Mirror Edmond's Reflection Mirror

I've always thought I was a poor sweatshop-free consumer, buying mostly cheap brands that aren't big enough to use child labor anyways. I also thought I was totally environmental friendly, that materials used to make my clothes couldn't possibly pollute the environment the same way as cars do. However, I found I was dead wrong after this project!

I soon realized that one of the reasons why those brands were cheap was that they DID use child labor. It is hard to imagine a child younger than my sister working on a cotton farm for longer than my dad's shift, and to think that I support his/her misery by buying the brands I buy is quite depressing.
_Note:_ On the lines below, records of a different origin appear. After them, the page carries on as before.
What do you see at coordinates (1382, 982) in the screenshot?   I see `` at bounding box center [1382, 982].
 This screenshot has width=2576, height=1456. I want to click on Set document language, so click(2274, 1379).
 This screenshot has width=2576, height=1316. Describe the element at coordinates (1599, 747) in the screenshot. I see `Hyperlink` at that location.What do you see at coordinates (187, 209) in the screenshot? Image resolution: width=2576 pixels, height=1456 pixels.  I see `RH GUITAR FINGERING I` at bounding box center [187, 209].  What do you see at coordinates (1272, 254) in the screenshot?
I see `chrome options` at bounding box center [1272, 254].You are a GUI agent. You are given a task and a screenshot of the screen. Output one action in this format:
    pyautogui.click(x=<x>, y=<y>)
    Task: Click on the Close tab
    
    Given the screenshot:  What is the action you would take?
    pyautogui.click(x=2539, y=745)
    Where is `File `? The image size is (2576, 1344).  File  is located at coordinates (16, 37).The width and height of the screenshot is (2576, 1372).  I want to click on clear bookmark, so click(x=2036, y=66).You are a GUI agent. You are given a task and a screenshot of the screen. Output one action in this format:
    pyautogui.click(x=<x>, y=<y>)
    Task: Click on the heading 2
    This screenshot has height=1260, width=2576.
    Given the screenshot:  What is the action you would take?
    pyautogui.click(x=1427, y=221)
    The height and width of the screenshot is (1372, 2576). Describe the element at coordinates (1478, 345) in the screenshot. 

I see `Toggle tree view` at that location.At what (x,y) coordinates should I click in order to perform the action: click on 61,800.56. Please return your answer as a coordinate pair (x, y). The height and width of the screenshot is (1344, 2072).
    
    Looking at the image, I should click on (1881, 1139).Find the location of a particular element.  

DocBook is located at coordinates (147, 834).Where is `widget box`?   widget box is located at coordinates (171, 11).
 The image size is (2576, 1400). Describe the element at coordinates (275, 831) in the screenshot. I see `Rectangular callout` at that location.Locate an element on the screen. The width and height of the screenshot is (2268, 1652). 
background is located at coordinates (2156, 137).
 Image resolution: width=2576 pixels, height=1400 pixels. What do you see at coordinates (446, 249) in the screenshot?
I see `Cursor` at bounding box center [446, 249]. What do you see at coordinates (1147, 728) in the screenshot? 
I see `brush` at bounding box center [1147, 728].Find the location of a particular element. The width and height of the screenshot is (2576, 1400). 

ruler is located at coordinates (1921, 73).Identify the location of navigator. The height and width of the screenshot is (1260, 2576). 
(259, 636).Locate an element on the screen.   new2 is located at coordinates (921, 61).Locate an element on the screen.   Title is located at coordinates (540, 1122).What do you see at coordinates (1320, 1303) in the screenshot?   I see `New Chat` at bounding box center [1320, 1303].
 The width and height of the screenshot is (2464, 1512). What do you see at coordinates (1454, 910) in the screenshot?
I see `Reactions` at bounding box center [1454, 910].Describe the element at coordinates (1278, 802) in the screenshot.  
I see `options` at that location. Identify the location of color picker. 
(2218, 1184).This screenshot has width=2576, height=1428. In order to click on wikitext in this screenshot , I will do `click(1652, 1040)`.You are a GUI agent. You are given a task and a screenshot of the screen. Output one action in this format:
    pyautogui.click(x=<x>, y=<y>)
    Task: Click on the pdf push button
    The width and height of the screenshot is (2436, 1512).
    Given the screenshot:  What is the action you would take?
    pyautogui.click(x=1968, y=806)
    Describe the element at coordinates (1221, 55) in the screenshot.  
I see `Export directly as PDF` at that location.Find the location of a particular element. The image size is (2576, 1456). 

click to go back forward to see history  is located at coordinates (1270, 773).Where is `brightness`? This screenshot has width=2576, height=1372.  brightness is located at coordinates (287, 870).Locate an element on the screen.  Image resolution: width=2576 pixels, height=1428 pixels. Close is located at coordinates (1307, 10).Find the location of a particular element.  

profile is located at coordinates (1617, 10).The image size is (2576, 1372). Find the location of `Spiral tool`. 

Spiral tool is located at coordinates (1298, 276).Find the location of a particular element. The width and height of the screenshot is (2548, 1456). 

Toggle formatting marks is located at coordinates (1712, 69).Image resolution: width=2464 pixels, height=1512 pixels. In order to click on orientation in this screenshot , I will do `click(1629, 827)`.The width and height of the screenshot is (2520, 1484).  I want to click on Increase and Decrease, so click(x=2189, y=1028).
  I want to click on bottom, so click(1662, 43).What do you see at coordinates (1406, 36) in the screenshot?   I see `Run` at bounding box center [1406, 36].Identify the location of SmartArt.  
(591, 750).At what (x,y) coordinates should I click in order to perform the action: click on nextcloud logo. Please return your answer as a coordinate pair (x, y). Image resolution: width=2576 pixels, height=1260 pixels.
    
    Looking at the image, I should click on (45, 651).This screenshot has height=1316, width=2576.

As a consumer in the First World, I am at least among the top 10% of the wealthiest people on the planet, exploiting the other 90% for my lifestyle. The stories of the aristocrats and the peasants during the French Revolution suddenly became extremely relevant to my life as countless parallels of my relationship with cotton farmers to the relationship between French aristocrats and French peasants stood out. It is unbelievable that I actually take part in the causes of Africans suffering on TV.

I already knew that I have contributed to the destruction of the environment even before being driven home for the first time from the hospital in a taxi, but my indirect impacts on the environment is more subtle and not as evident to me. Countless liters of oil and polluting chemicals were consumed just to make the material I am wearing, stitch it into a shirt, and transport it halfway across the globe to my local retail store. Apart from clothing, the very chair I am sitting upon, the foods I ate for supper last night, and the computer I used to painstakingly produce this project all endured through a similar process of polluting our precious earth.

Speaking of producing the project, the task of doing this project also allowed me to experience a small taste of what the child laborers go through everyday without end ever since they could remember. I had spent almost two weeks, working for at the very least seven hours a day (no exaggeration), staying up until 1 a.m. for this project. On one particular Saturday I even worked a total of twenty-four hours with only lunch and dinner breaks in between. This allowed me to feel what it feels like to work long hours like the laborers. However, I'm still missing the vitally tiring part, the laboring part. I often was exhausted after hours of work, but I was only typing on a computer or doing research, not laboring for a boss who would constantly abuse me and shout at me to work quicker, nor having meals lacking in nutrients at the end of the day.

This project allowed me to become more aware of my global impact as a consumer, realizing my impact on the environment and other people in the world. Surely my self-image of sweat-shop freeness and environmentally friendliness is now forever gone.